- [Data listing]:
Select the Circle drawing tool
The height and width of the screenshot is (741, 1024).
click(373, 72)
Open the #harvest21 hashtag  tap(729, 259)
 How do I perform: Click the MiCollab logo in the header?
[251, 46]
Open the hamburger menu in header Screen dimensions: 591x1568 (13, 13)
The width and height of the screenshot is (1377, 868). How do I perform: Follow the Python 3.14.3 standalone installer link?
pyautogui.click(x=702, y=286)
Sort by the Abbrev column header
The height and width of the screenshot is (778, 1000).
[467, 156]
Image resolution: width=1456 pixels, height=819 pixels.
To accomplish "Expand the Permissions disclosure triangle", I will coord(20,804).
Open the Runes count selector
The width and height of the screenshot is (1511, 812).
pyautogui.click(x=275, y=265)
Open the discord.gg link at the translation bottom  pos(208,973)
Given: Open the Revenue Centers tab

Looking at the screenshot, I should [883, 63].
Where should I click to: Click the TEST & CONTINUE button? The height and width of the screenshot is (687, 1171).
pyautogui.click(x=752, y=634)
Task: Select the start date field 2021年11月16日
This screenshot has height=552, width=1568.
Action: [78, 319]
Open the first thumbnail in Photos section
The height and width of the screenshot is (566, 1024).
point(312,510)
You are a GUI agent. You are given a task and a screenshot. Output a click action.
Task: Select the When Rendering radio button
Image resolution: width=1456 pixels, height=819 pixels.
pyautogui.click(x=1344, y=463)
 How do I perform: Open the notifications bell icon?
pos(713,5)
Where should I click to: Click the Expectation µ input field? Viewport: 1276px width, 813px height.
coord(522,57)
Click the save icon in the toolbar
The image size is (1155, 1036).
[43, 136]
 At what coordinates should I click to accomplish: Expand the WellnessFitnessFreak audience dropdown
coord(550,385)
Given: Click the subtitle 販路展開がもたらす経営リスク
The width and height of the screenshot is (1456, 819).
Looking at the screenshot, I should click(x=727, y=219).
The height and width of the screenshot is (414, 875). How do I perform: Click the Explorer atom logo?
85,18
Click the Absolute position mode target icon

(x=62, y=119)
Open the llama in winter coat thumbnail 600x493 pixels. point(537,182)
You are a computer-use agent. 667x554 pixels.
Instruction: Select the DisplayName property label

- [Job]: List every line of the records above that contains the word "point", reproducing each such line in full.

- [Problem solution]:
point(312,510)
Open the llama in winter coat thumbnail 600x493 pixels. point(537,182)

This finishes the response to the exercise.